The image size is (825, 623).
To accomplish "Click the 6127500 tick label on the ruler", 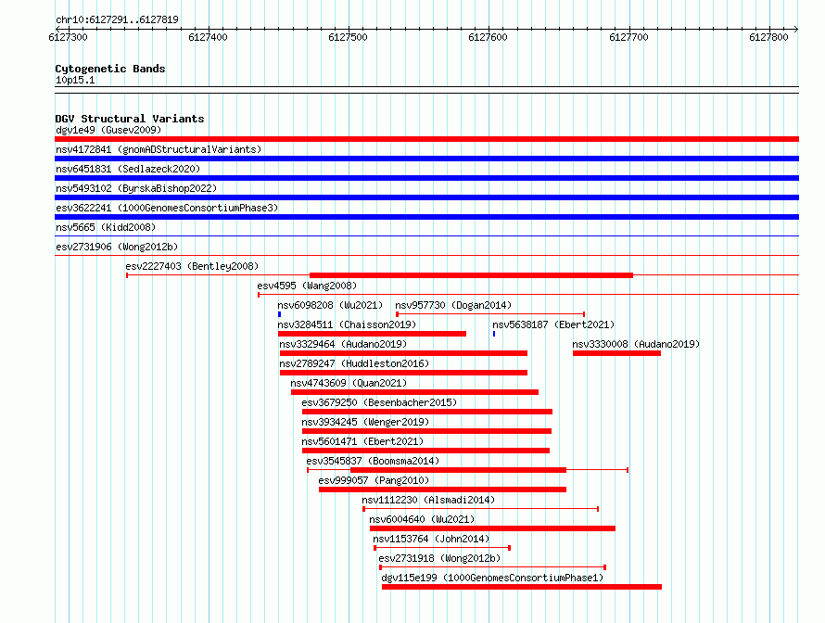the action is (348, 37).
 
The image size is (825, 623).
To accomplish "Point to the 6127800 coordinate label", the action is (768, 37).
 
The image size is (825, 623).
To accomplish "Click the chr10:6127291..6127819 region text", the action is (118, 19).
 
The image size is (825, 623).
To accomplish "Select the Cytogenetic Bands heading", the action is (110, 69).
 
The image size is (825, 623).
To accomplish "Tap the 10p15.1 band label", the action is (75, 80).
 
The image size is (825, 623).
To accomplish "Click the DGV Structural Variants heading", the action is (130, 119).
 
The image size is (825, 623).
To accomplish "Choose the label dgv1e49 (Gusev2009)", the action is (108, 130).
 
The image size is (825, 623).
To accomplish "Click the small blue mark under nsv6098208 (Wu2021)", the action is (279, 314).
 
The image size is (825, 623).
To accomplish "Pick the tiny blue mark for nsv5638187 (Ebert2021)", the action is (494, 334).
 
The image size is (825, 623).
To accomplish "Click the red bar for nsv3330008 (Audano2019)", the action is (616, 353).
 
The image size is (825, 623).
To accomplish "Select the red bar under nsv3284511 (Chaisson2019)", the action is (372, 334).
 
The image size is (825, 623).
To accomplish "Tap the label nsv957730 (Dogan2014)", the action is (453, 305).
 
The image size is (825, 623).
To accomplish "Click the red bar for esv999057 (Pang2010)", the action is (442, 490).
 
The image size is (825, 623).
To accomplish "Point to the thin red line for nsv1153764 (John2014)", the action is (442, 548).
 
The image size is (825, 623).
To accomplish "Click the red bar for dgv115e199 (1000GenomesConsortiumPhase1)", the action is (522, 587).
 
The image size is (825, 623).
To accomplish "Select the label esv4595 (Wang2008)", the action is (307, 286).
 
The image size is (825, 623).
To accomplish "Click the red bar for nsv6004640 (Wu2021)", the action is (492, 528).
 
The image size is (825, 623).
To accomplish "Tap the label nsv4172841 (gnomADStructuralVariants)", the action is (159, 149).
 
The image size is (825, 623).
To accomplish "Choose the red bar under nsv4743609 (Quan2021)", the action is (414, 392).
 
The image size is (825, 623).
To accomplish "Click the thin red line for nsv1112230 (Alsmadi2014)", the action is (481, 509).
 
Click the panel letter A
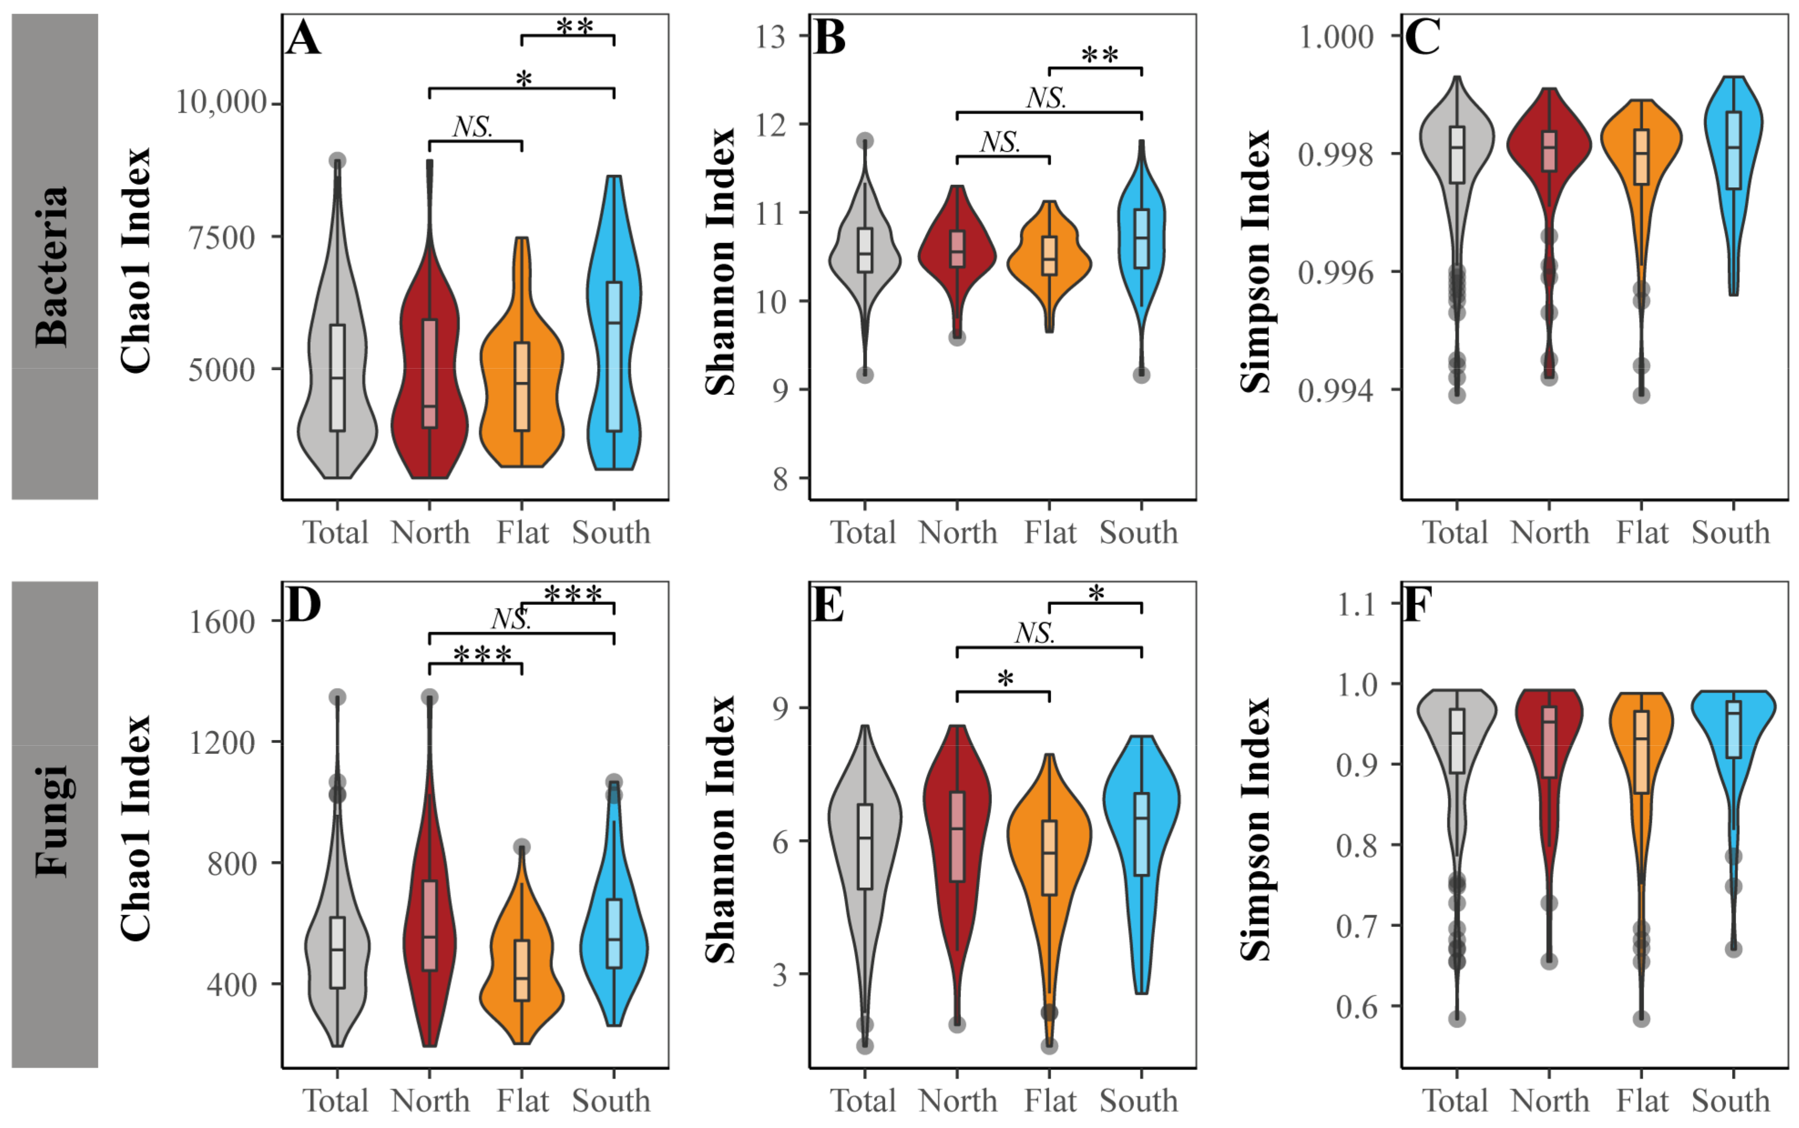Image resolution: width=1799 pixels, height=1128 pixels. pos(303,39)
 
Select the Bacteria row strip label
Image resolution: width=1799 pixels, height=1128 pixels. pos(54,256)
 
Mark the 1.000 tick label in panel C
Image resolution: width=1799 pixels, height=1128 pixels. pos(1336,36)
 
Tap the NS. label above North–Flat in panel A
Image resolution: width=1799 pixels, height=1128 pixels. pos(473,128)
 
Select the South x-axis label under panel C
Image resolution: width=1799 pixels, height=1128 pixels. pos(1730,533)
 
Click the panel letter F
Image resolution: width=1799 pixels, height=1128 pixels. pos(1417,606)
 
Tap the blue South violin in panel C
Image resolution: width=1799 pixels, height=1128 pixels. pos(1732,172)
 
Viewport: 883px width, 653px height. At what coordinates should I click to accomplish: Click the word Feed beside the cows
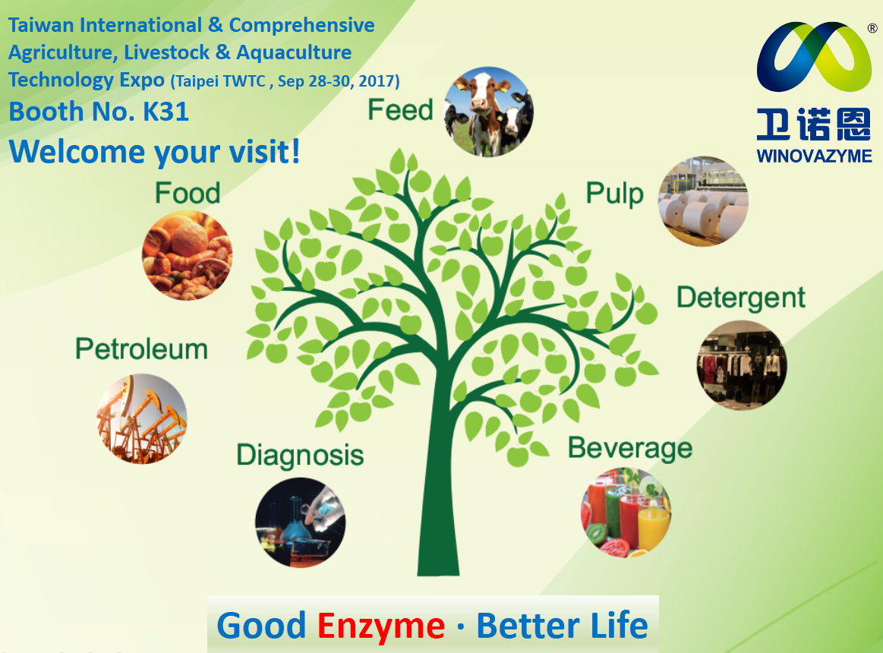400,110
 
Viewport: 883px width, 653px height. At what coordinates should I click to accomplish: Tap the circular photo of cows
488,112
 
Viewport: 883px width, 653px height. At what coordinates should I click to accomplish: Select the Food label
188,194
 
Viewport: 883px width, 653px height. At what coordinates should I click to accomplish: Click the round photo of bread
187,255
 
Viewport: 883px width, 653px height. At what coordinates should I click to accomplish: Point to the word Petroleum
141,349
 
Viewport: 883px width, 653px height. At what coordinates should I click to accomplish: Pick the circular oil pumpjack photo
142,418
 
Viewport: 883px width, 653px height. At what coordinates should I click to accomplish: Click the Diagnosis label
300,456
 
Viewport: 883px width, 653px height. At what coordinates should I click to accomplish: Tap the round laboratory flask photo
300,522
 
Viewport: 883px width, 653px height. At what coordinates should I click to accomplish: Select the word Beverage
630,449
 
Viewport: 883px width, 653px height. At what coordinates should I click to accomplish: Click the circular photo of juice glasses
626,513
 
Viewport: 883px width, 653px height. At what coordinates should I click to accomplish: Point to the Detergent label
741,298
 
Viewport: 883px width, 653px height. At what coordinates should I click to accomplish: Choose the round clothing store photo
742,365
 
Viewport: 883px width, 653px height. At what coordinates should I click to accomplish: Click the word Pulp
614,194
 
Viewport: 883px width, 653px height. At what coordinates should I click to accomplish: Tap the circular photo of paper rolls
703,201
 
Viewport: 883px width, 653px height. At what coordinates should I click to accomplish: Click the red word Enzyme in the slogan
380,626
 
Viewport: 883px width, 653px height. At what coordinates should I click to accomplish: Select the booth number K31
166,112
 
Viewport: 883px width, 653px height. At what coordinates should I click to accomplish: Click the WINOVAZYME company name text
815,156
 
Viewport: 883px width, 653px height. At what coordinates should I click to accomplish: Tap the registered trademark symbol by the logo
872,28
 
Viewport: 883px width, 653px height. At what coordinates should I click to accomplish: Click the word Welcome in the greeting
━━━━━━━━━━
--- Assignment ---
From the material above, state how many lines hold the word "letter", giving nothing but the number.

--- Response to the task ---
2